By Will Uppington, Clearwell Systems, Inc.
In my last post, I started a discussion on the myths surrounding concept search. The first myth I dispelled was the “concept search is concept search” myth. The myth is that there is an agreed upon definition of concept search. In actuality, when people in e-discovery use the term concept search, they don’t always mean the same thing. Frequently they are not actually talking about concept search technology at all and are actually talking about concept or content categorization technology, which is very different. The second myth that needs dispelling is that concept search is better than keyword search.
The thinking behind this myth goes something like this:
Keyword search has a lot of problems. It is prone to being over-inclusive, i.e., finding some non-relevant documents, and under-inclusive, i.e., not finding some relevant documents. Concept search technologies are new and interesting and using these technologies you can find documents that keyword search can’t find. Therefore, concept search must be better than keyword search.
Let’s examine this thinking. The first two statements are accurate. Keyword search is not perfect and can produce over- and under-inclusive results. And concept search and content categorization technologies can both help identify documents that keyword search technologies might not find. However, the conclusion that concept search is better than keyword search is not valid and doesn’t follow from these two statements. Why?
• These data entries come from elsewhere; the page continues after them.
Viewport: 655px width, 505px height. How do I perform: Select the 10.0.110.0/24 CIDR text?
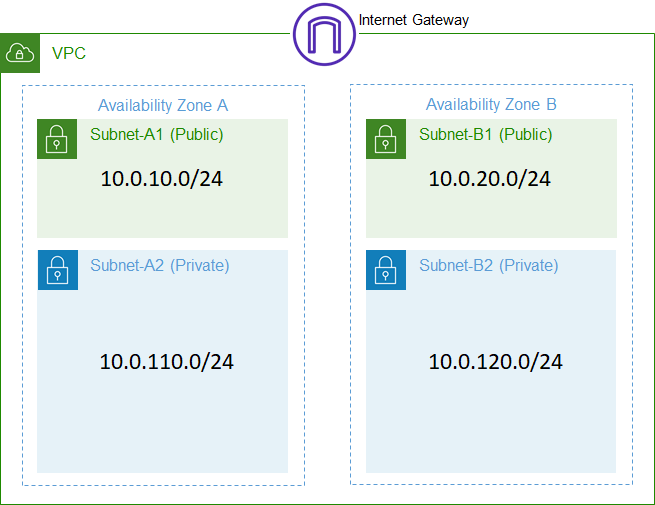tap(167, 362)
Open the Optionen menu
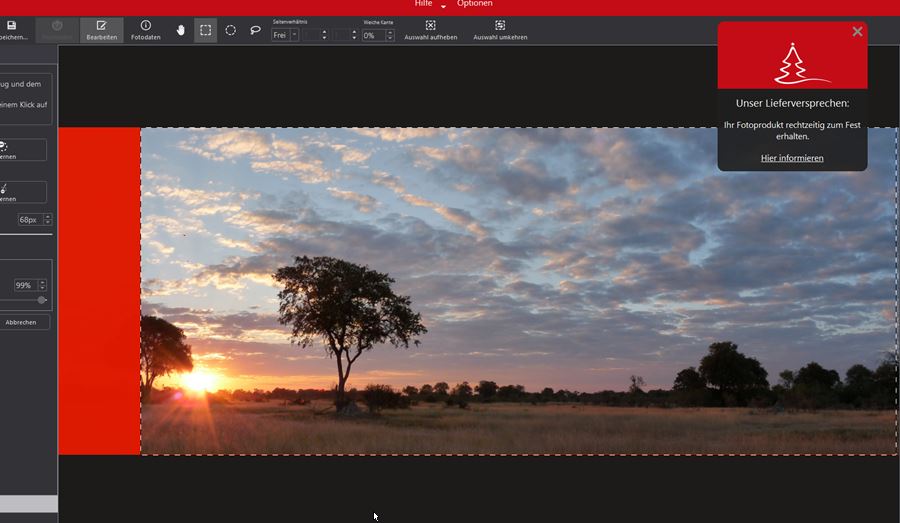The width and height of the screenshot is (900, 523). 474,4
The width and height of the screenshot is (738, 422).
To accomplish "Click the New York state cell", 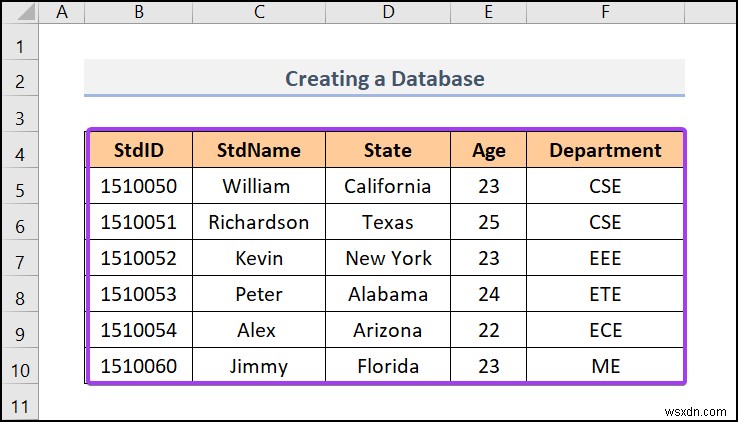I will 388,258.
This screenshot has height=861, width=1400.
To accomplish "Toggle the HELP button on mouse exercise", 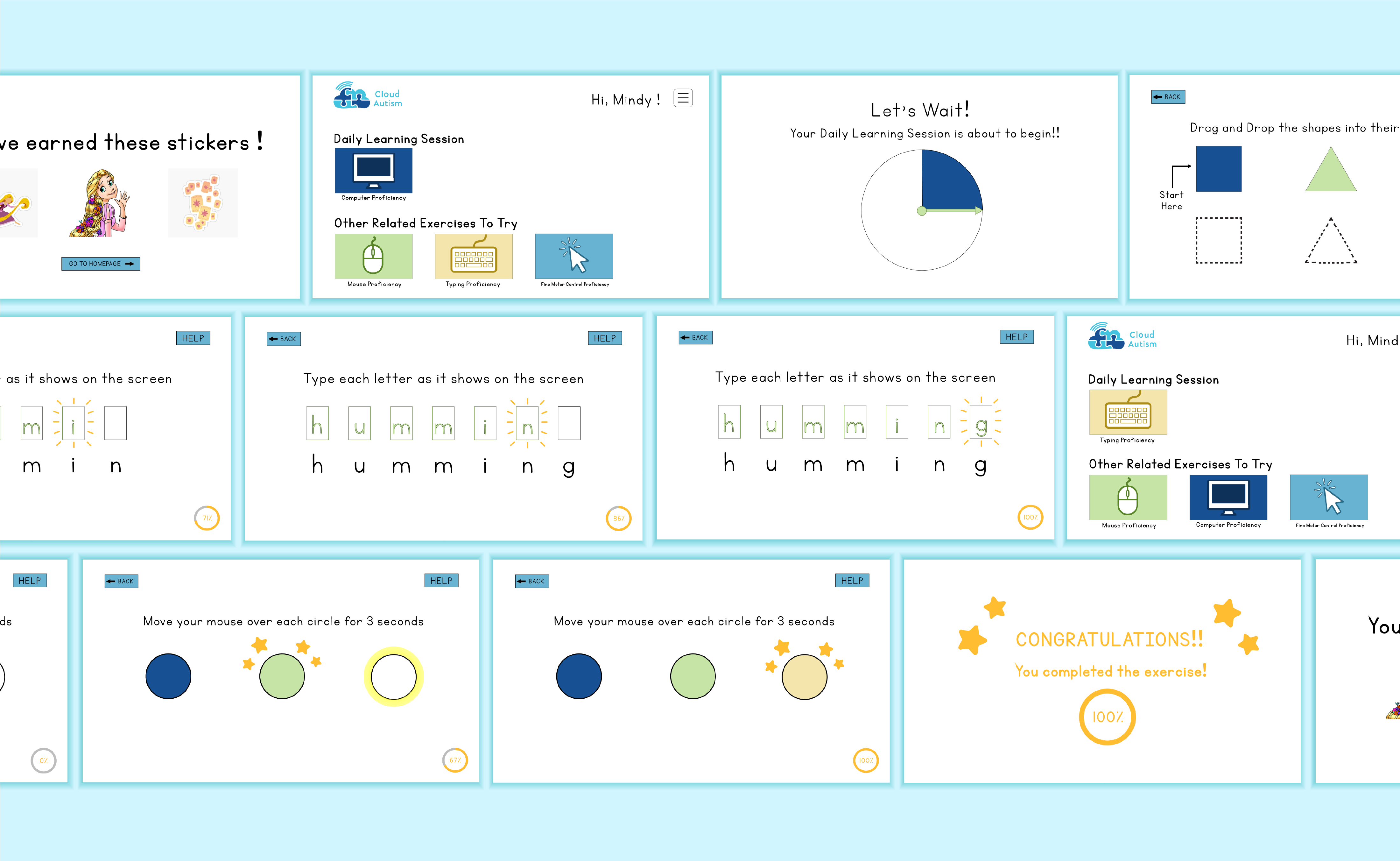I will click(x=441, y=577).
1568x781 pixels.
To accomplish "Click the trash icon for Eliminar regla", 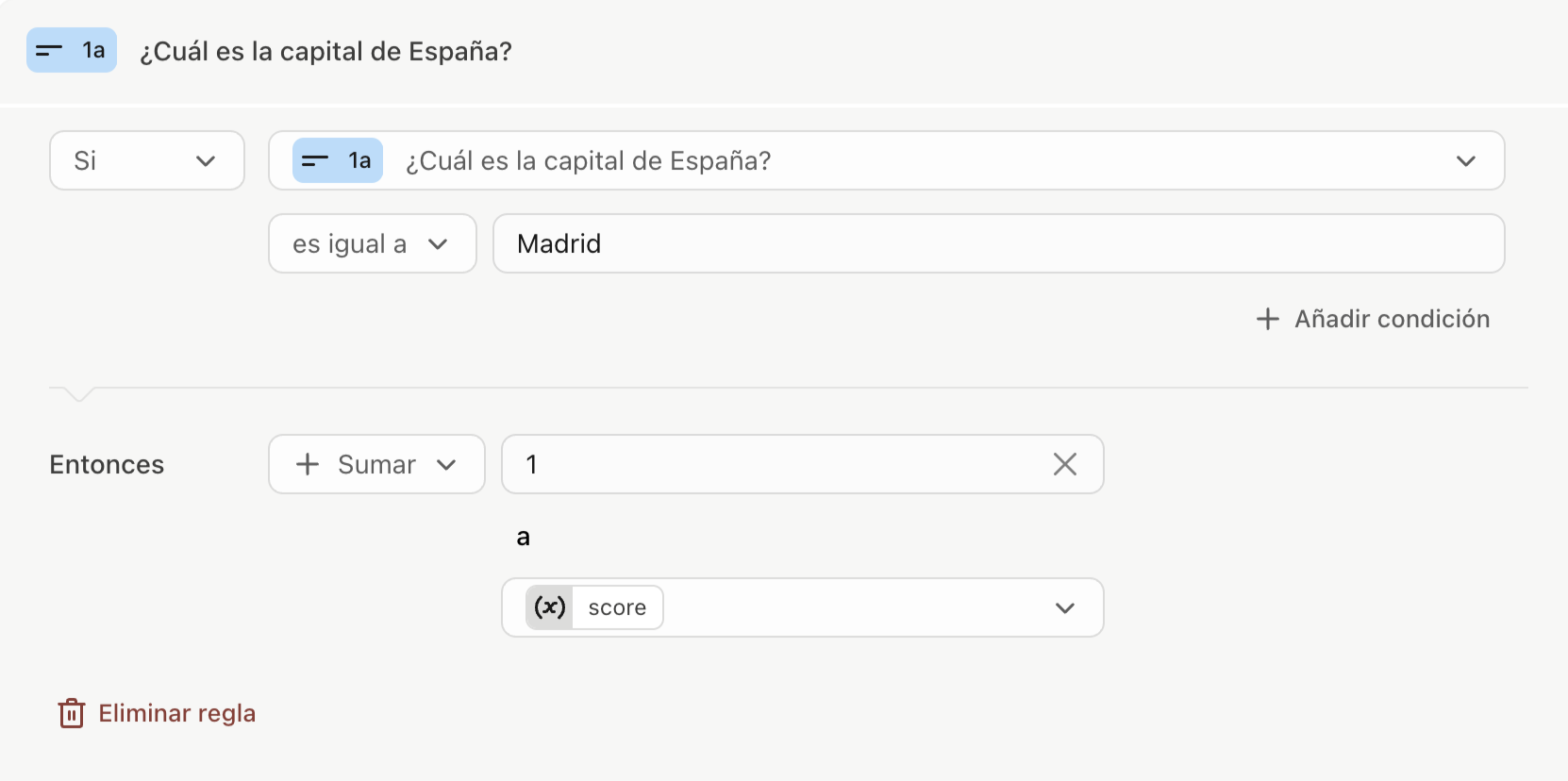I will 72,713.
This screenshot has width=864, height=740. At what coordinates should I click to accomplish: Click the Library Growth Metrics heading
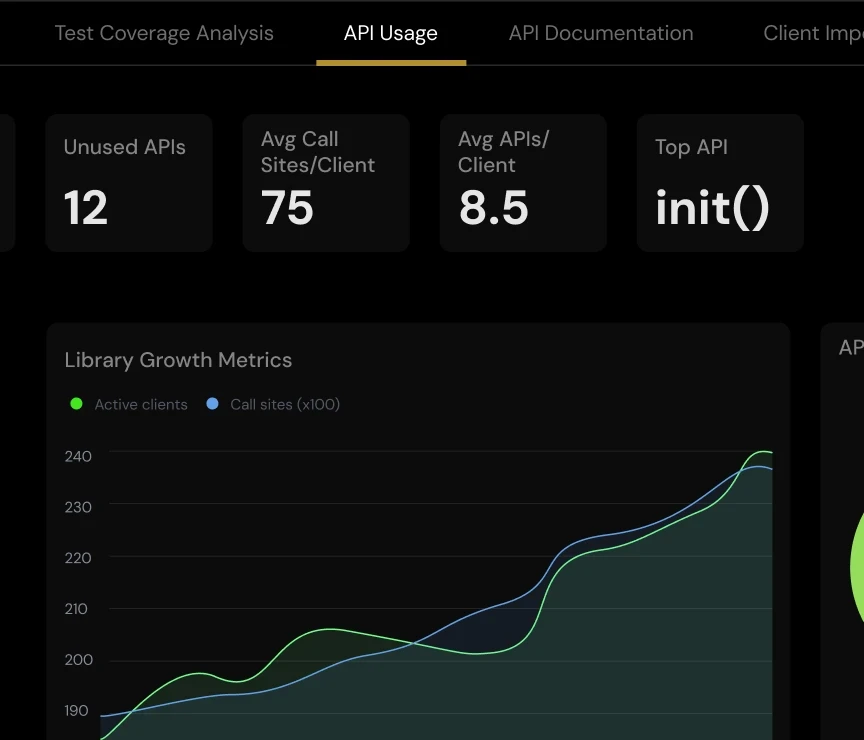[x=177, y=360]
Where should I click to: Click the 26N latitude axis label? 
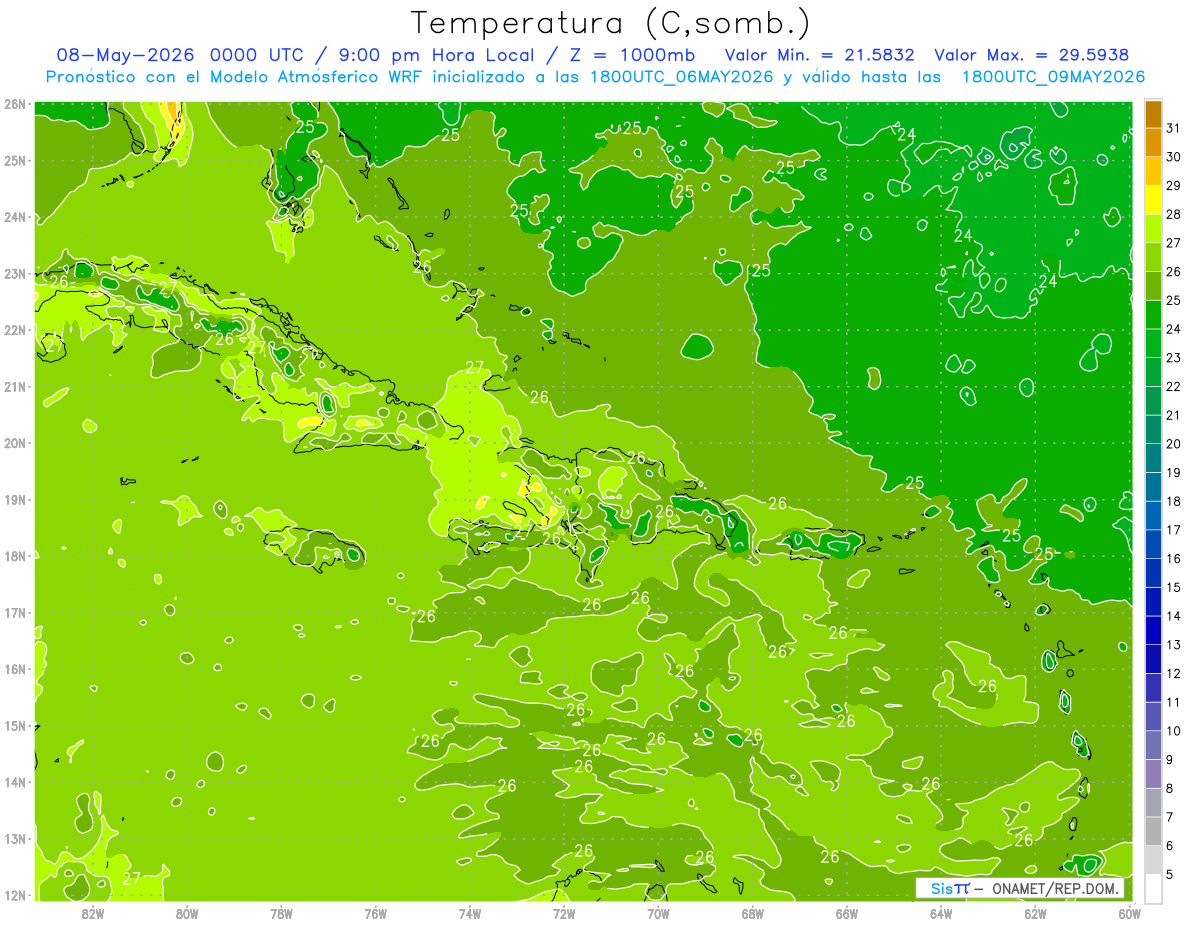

In order to answer this question, we first need to go back to the difference between concept search and content categorization. Because these are different technologies, we really need to separately compare concept search versus keyword search and content categorization versus keyword search. Let’s start with content categorization and keyword search.
The issue with this comparison is that keyword search and content categorization do different things. Keyword search can be used in many ways in e-discovery. The two most common are: (1) analysis or case assessment: finding the hot documents and understanding the matter by determining who knew what, when, how and why, etc., and (2) culling: removing non-responsive documents and/or identifying potentially privileged documents in order to reduce a large, starting set of documents to a smaller set before review.
Content categorization, on the other hand, has historically been used within the review phase of e-discovery. Categorization can help reviewers to better understand the documents they are reviewing and thus potentially increase the speed of review. Practitioners with whom I have worked also find that categorization can be useful during analysis by helping to understand a matter and identify potentially important keywords.
However, content categorization has not been used as part of culling. First, culling needs to be transparent. You need to be able to get agreement with or at least explain to the opposing side and the court exactly how you have culled the data set. If you cull based on categories of documents that have been generated by a proprietary, black-box algorithm, it’s going to be difficult to gain agreement on or explain your culling methodology. This is why the typical method of culling is still to use keyword search and either agree on the set of search terms with the opposing side or to use e-discovery search best practices to perform keyword searches on your own.
Second, content categorization has its own issues when it comes to being over- and under-inclusive. There is no guarantee that your group of documents that have been categorized as being related to, for example, a company’s hiring policies include all of the documents in your matter related to hiring policies or that they do not include some documents that may not really be related to hiring policies. Content categorization, like keyword search and virtually every information retrieval technology, is not perfect.
So what about concept search technology? Surely, concept search technology is better than old, boring keyword search. Well, actually it’s not that clear-cut. The problem with concept search technology is that while it might find more relevant documents than plain keyword search, it will also likely find more false positives. Imagine searching for documents containing “terminate” in an employment matter and your concept search technology automatically searching for “fire”, “dismiss”, etc. as well. You’ll find more documents related to the termination of employees, but you’ll also find a lot more non-relevant documents concerning house fires, the fire department, etc.
So concept search can help address the under-inclusive problem with keyword search, (though it won’t solve it) and can be helpful during analysis. But it can often increase the over-inclusive problem. In addition, today’s concept search technologies share the transparency problem with concept categorization. These technologies have largely been designed as “black boxes”, which as I have discussed in the past, makes sense for Enterprise search but not for e-discovery search, and, as a result, could also be potentially difficult to explain and defend. For these reasons, concept search technology isn’t used very much in e-discovery today. In order for its use to become widespread, it will need to become more transparent. But that’s a topic for another day.
The bottom line here is that despite all the hype, concept search and content categorization technologies do not solve all the challenges of e-discovery search. Both of these technologies can be very useful and the technology behind them is always improving. However, as most of the experienced practitioners I work with already know, these technologies are generally better thought of as supplements to keyword search, not replacements. The important question is not whether to use one technology over the other but which technology is best suited to your objectives and how best to use all the available technologies to achieve the desired goal.